Clustering :


Clustering is a data mining (machine learning) technique used to place data elements into related groups without advance knowledge of the group definitions. The grouping of the dataset is in such a way that objects in the same group (called a cluster) are more similar (in some sense or another) to each other than to those in other groups (clusters).



Following are the steps to do clustering in Ideata Analytics -


Step 1: When you create a new connection, for example  as shown here Connect To hadoop , you will get to Preview Screen.

 

Step 2: On preview screen, on right hand side panel click on Advance Analytics tab.

 

 


Step 3: Click on Classification from the list , it will open a pop up for Clustering.






Step 4: Fill the required details as listed below and click "Apply"

 

  • SELECT COLUMNS : Select the attribute/attributes in the dataset based on which the data is to be divided into clusters.(Numeric attributes only)
  • NO OF CLUSTERS : Provide the number of clusters to be formed.
  • NO OF ITERATIONS: The data is clustered using a training model, which is formed using the specified number of iterations. Higher values of this parameter results in more precise clustering of the dataset, but is also time expensive.

Step 5: Once you click on apply, the system will apply the clustering algorithm on whole data considering the columns selected, and the divide the whole data in to number of clusters as mentioned. You can rerun it until you are satisfied.



Step 6: The data cluster will be shown by a clustered chart in the same window , you can hover over it to see further details.



Step 7: Once you click on Save, a new column will be added in to data having the corresponding cluster number against each row.

*Source data*.
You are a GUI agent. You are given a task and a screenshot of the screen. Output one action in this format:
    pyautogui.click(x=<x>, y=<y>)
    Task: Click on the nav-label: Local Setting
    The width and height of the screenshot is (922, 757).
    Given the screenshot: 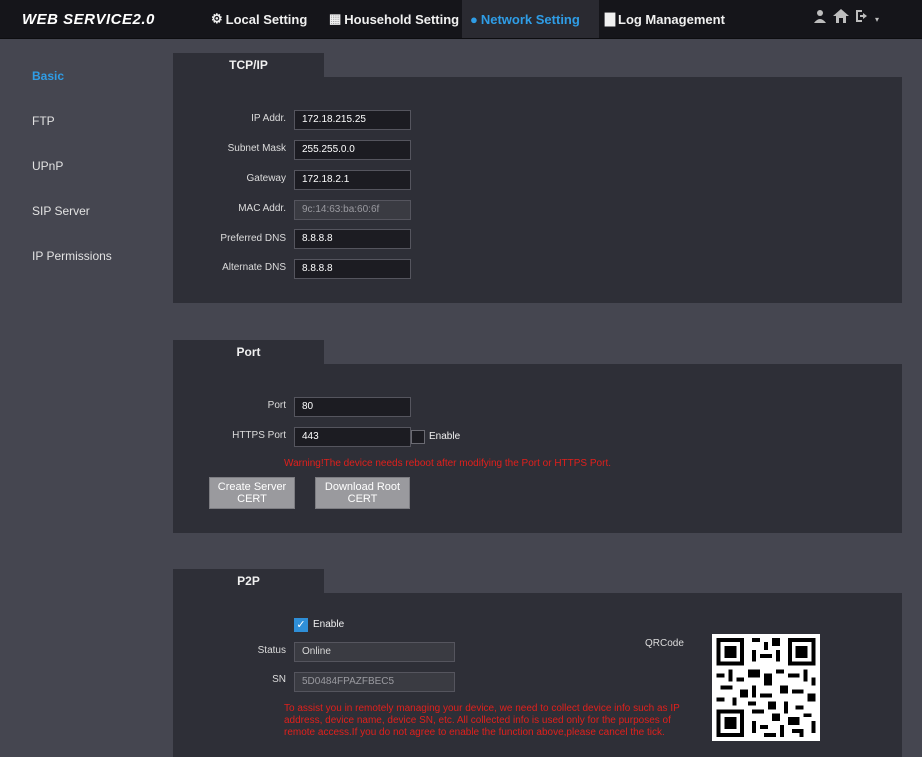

*Exercise 1*. Rewrite the clustering guide from "Step 3: Click on" up to and including "to be formed.", replacing "Classification" with "Segmentation".
*Exercise 2*.
Answer these questions about the clustering guide:
(a) What kind of attributes can be chosen under SELECT COLUMNS?
(b) Which tab do you click on the right-hand panel of the preview screen?
(c) What is added to the data after you click Save?

*Written solution 1*.
Step 3: Click on Segmentation from the list , it will open a pop up for Clustering.






Step 4: Fill the required details as listed below and click "Apply"

 

  • SELECT COLUMNS : Select the attribute/attributes in the dataset based on which the data is to be divided into clusters.(Numeric attributes only)
  • NO OF CLUSTERS : Provide the number of clusters to be formed.

*Written solution 2*.
(a) Numeric attributes only.
(b) The Advance Analytics tab.
(c) A new column that holds the corresponding cluster number for each row.